Return every line of the listing that includes the string "agent".
(DATASET RECORDS Opens)
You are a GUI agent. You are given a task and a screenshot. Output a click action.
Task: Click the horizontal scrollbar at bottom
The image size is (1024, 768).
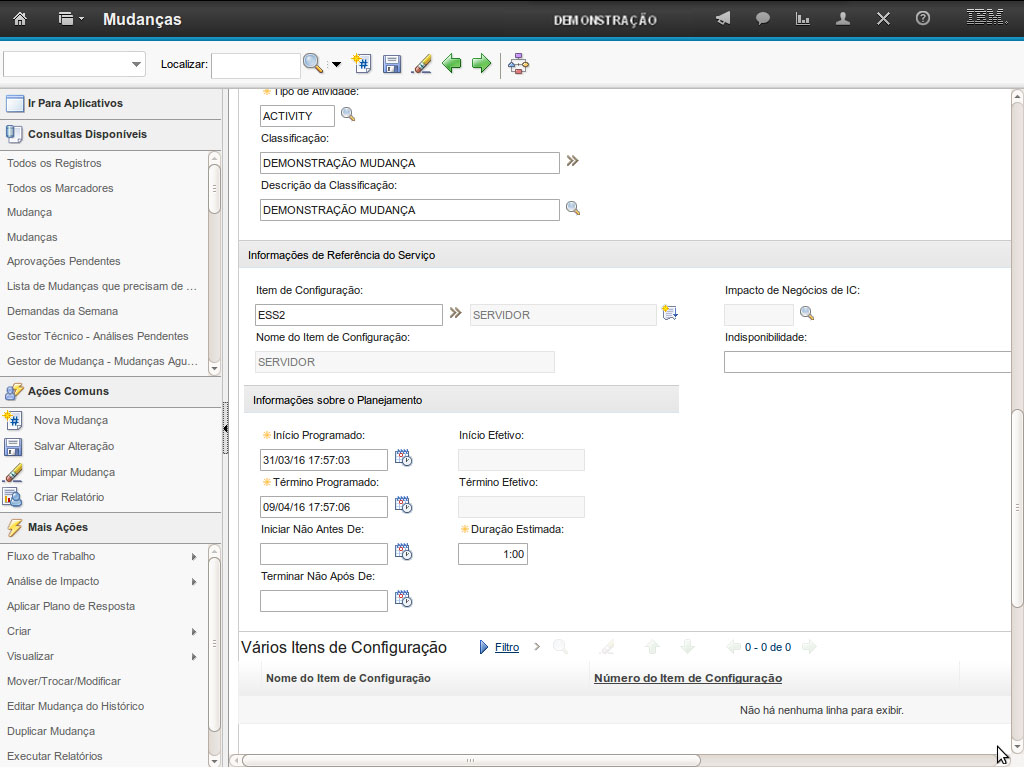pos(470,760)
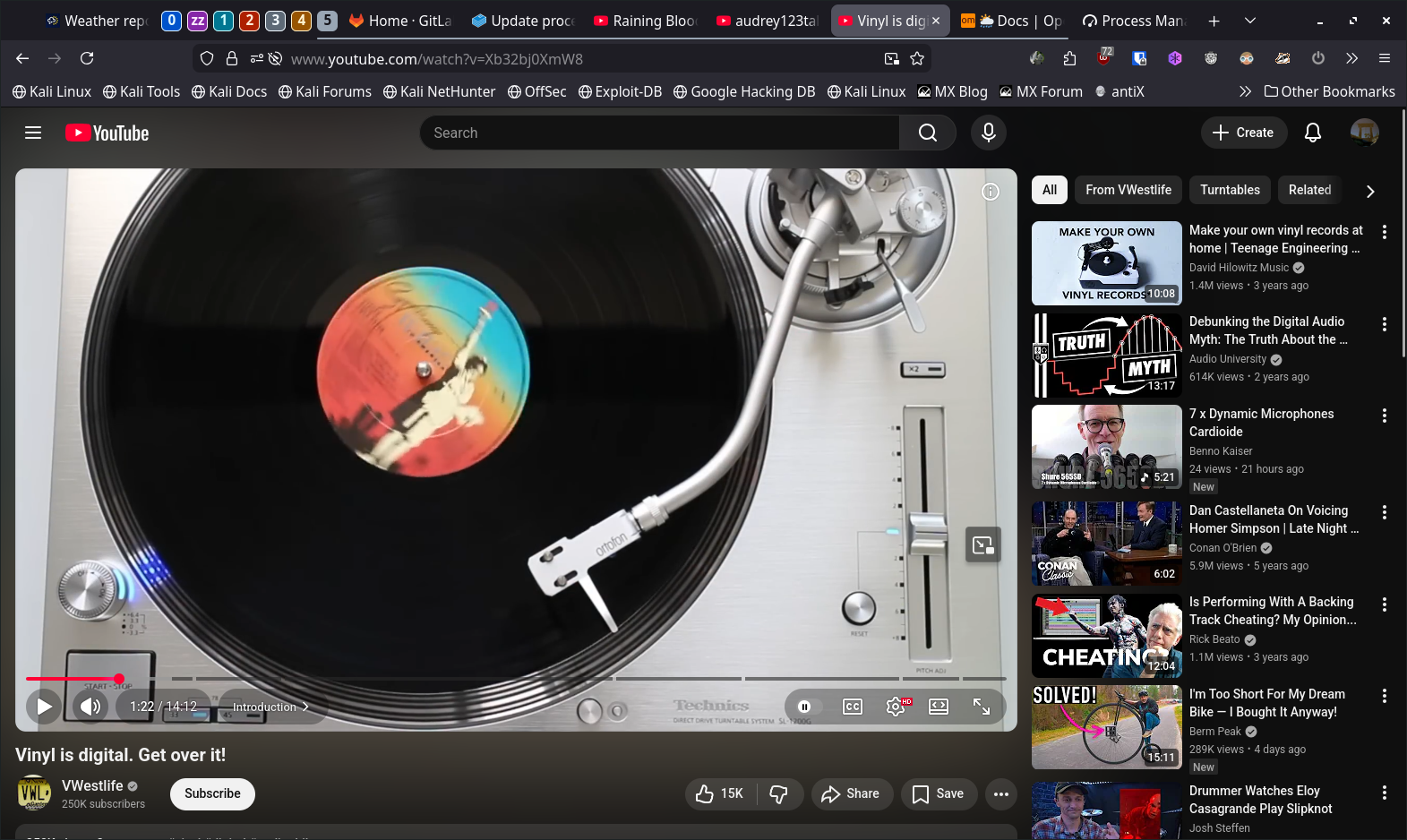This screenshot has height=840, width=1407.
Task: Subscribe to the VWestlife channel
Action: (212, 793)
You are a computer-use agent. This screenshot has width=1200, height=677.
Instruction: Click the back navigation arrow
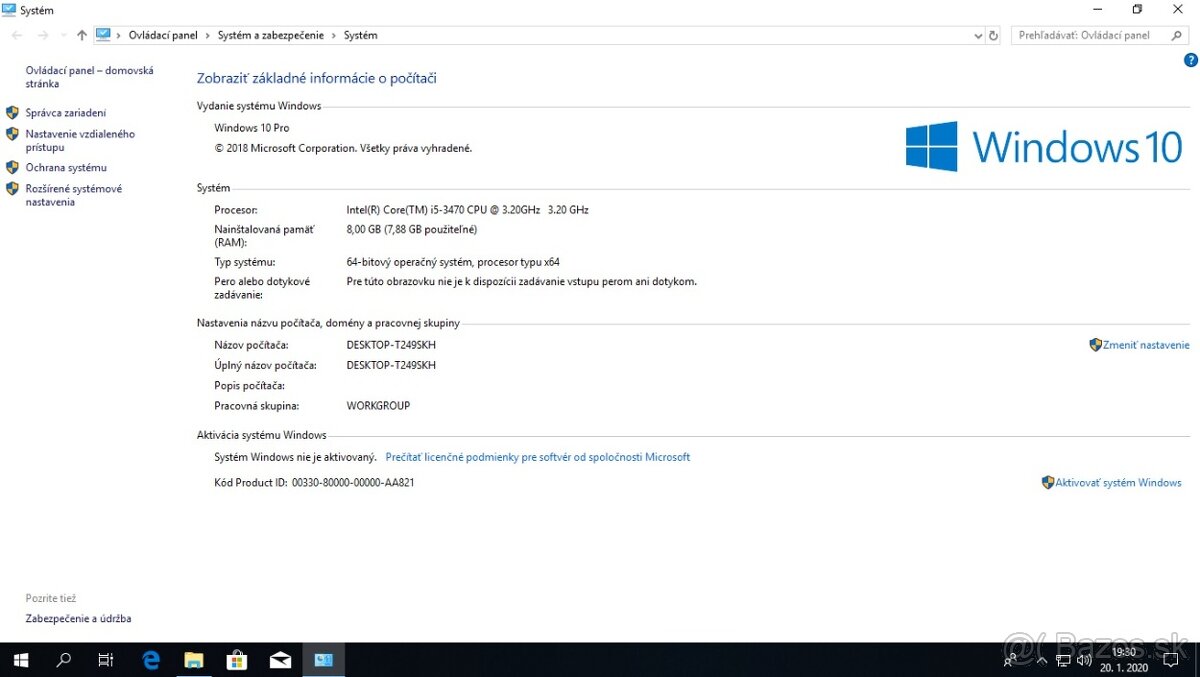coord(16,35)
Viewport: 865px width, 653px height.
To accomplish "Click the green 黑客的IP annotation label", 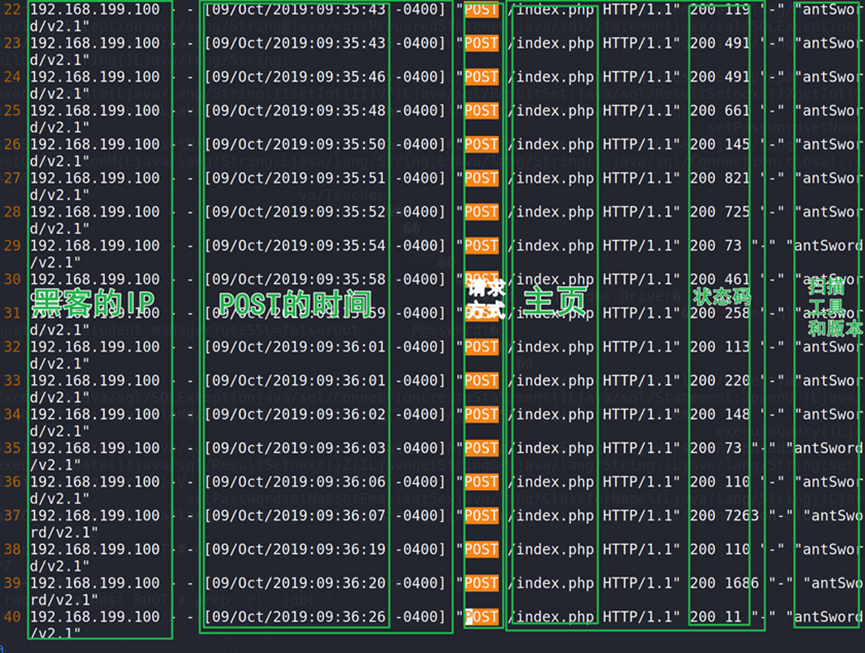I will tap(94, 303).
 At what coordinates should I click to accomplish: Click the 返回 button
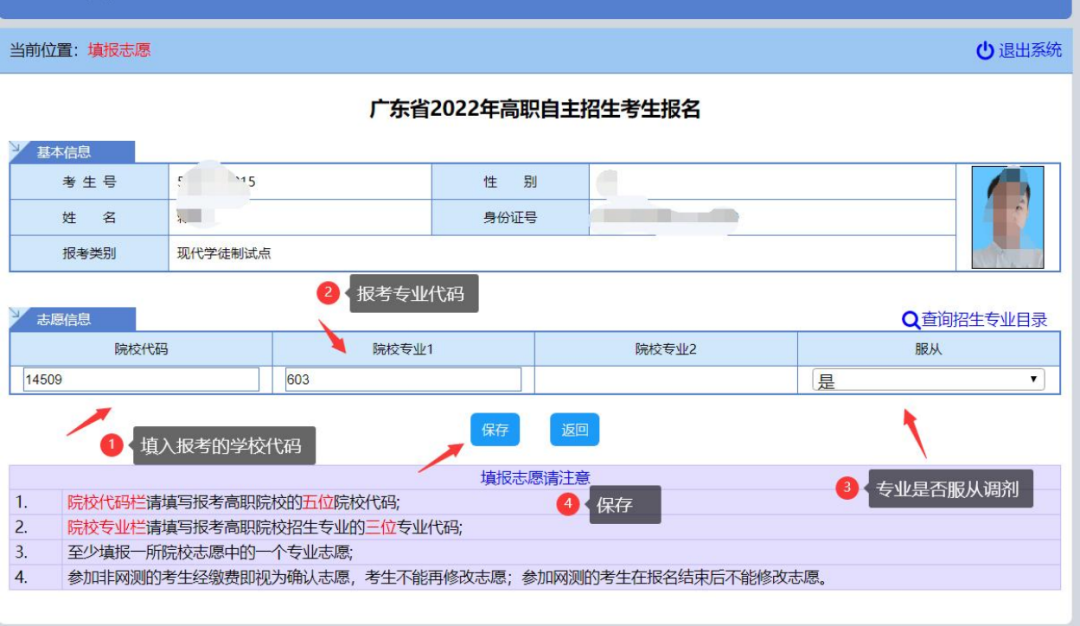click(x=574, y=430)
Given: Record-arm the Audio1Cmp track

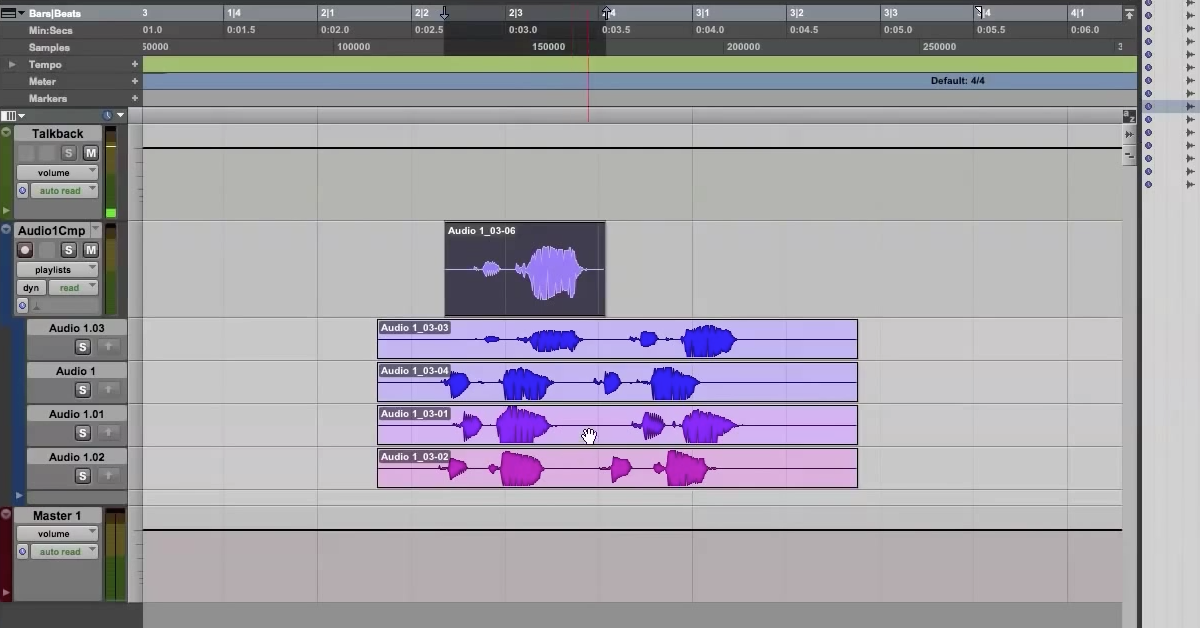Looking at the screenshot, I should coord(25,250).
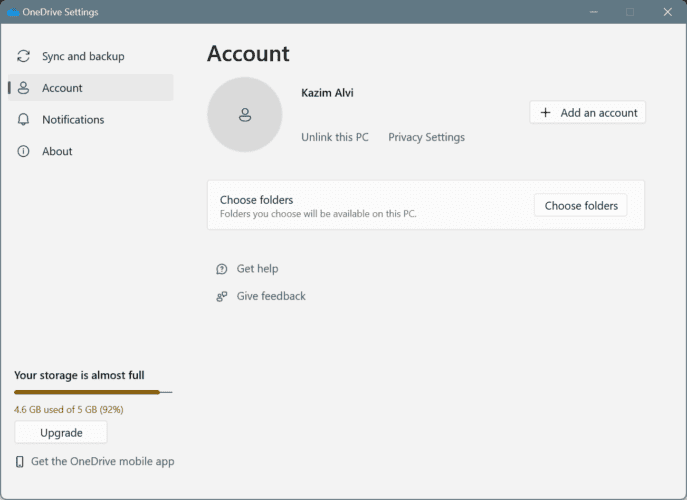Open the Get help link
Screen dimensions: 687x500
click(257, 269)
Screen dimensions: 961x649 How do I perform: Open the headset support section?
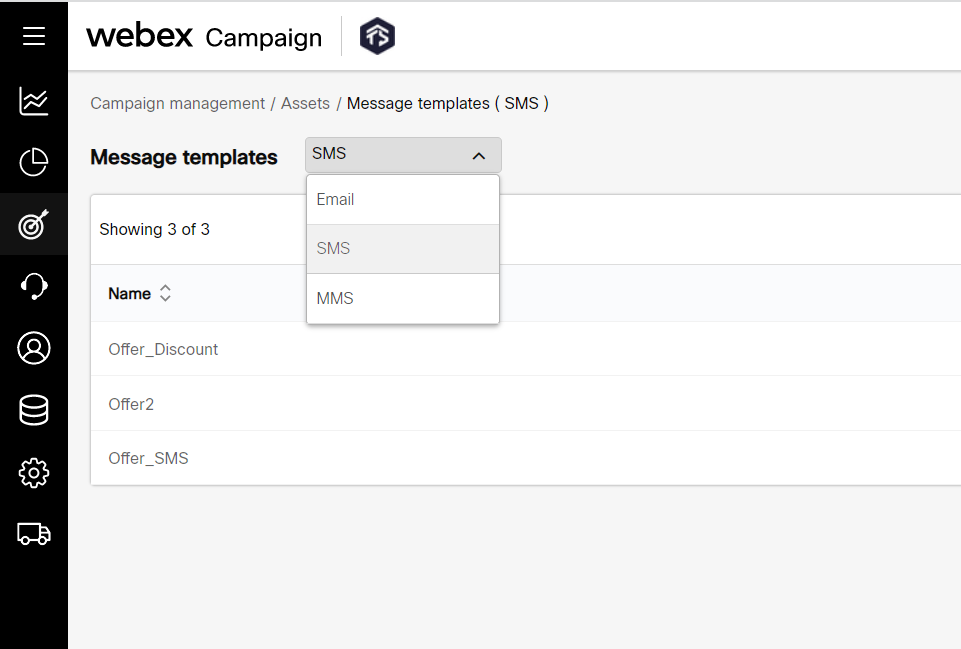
(DATASET RECORDS Closes)
**THE COMPLETED TASK**
You are a GUI agent. You are given a task and a screenshot. Output a click action.
You are a computer-use agent. This screenshot has width=1200, height=677.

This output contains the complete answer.